Recently, our office assisted a Dad who wanted to obtain sole residential and sole legal custody of his two young children.  He was a young father, only 21 years old, but he had already demonstrated a level a maturity of someone much older.  He had been taking care of the children for about a year with little to no support or even contact from the children’s mother.

The Dad, acting on his own without the assistance of an attorney, filed for custody with the Circuit Court for Montgomery County, MD.  When he filed for custody, he never anticipated that the children’s mother would fight him. However, that is exactly what happened.  After being served, the children’s mother hired an attorney, who immediately opposed the Dad’s request for sole custody and filed for joint custody on the mother’s behalf.

By the time the Dad had saved a little money to hire an attorney and had sought assistance from our experienced family law attorneys, the custody merits trial was less than one week away.  The Dad came to our office petrified and nervous that he was going to lose custody of his children.  He believed that the Court would favor the mother solely because she was the mother and she would automatically get joint custody even if that wasn’t in the best interest of the children.

During a lengthy initial consultation with one of our family law attorneys, the custody process was explained to the Dad in great detail including the difference between sole and joint custody and the difference between residential and legal custody.  It was also explained that in Maryland, the Judge has a great deal of discretion in determining what is in the best interest of the children and awarding custody.

After thoroughly explaining what would happen during the custody merits hearing, the Dad still had a valid fear and concern that if a Judge were to decide custody the ruling might not be in his favor, which is always a risk any time one goes to trial or a hearing.  Therefore, it was very important to the Dad that an agreement, also called a Consent Custody Order, try and be negotiated with the children’s mother.  Our family law attorneys recommended filing a Motion for Continuance with the Court, which would the delay the custody merits hearing for a few weeks in order to allow a possible agreement to be reached.

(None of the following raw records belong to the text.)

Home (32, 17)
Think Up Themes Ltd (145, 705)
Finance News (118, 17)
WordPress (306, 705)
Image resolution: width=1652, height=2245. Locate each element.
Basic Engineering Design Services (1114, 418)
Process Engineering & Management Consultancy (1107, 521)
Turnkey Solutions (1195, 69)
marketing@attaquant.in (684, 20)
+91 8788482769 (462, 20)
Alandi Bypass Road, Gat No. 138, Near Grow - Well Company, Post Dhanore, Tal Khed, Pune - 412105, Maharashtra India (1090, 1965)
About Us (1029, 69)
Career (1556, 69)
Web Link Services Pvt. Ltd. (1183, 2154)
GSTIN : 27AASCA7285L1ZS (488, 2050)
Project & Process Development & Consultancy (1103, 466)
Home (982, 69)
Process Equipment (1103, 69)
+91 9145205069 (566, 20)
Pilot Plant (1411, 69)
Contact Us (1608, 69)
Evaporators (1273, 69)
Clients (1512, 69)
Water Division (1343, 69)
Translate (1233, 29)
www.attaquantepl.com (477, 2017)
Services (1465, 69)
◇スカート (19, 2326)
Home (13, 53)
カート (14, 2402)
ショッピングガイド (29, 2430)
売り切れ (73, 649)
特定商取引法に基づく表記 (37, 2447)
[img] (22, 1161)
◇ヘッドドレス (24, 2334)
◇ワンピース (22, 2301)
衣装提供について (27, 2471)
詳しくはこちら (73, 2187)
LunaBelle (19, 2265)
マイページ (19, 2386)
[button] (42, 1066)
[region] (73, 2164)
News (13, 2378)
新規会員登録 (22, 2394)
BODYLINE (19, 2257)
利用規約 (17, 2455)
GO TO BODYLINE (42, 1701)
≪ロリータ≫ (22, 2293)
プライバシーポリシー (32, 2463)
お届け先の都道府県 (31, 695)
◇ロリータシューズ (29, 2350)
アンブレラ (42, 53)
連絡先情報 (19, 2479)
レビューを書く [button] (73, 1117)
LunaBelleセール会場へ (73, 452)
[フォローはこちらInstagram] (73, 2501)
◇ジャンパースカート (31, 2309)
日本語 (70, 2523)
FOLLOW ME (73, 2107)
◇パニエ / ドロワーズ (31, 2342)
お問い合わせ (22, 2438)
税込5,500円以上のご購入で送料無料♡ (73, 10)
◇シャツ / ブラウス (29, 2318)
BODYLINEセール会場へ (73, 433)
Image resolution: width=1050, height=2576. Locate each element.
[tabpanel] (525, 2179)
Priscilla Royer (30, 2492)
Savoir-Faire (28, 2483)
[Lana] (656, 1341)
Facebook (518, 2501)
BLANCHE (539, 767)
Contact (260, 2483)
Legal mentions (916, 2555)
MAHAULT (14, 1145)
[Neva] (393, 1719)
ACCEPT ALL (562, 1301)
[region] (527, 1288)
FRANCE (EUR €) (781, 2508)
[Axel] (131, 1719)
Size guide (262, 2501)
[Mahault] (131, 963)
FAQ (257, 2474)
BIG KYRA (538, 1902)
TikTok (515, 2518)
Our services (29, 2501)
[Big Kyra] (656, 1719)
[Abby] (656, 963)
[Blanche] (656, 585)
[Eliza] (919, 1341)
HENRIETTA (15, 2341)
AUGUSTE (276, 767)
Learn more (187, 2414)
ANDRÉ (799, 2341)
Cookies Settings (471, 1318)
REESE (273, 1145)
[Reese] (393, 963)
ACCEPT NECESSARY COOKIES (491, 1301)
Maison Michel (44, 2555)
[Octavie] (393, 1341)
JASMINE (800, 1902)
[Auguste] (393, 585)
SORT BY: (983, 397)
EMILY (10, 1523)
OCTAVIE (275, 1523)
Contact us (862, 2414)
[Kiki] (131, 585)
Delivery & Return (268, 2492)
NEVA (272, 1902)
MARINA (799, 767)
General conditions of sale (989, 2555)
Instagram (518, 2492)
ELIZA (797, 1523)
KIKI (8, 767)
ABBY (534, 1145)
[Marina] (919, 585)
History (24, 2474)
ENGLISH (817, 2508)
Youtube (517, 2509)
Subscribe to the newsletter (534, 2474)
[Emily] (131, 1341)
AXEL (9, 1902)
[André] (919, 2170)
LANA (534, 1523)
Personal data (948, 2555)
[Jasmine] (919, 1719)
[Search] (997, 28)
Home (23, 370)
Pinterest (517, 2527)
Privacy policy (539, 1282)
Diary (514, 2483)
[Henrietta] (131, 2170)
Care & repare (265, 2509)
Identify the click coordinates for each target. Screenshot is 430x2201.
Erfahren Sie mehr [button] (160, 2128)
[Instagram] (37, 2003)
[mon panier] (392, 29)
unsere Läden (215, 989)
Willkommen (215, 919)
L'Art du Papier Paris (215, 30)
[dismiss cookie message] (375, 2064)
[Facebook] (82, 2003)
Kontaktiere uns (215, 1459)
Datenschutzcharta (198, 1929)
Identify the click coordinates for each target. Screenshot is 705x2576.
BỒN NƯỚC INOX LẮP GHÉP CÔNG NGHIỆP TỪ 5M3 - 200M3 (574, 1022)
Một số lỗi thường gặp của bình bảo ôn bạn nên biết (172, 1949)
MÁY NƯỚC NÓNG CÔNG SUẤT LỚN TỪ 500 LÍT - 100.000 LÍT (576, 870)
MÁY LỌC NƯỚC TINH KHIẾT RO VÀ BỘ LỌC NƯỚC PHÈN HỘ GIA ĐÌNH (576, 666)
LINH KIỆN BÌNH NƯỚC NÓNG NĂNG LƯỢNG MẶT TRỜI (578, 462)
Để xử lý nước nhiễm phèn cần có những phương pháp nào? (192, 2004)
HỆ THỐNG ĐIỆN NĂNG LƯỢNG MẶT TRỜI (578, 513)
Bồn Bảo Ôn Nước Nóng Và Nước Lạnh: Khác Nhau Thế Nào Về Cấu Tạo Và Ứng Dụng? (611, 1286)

After the Motion for Continuance was granted, our attorneys immediately took action.  They served the mother with discovery requests and entered into negotiations with her attorney in an attempt to reach an agreement.  An agreement was reached that was in the best interest of the children and the Dad.

However, a week before the custody merits hearing was to take place, the children’s mother, who had fired her own attorney and was acting pro se (without representation), refused to sign the Consent Custody Order that had been prepared.

While the fact that the mother was refusing to sign the Consent Custody Order mere days before the hearing would have caused an inexperienced family law attorney to panic – not our family law attorney.  Our attorneys are always prepared for every possible contingency.

In this case, our attorneys had already drafted the direct examination questions they were planning to ask our client and his witnesses.  Upon learning the mother would not sign the Consent Custody Order, our attorneys prepared the Dad and his witnesses for trial by going over every question they intended to ask during direct examination as well as discussing possible topics the mother might ask during her cross examination.

At the conclusion of the hearing, the Judge awarded our client, the Dad, sole residential and sole legal custody of his two minor children and this young family remained intact.  The Judge did award the mother visitation but did not set a formal visitation schedule.  Based on the evidence and testimony produced and elicited by our family law attorneys at trial, the Judge felt it would be in the best interest of the children for the Dad to determine when visitation would be appropriate.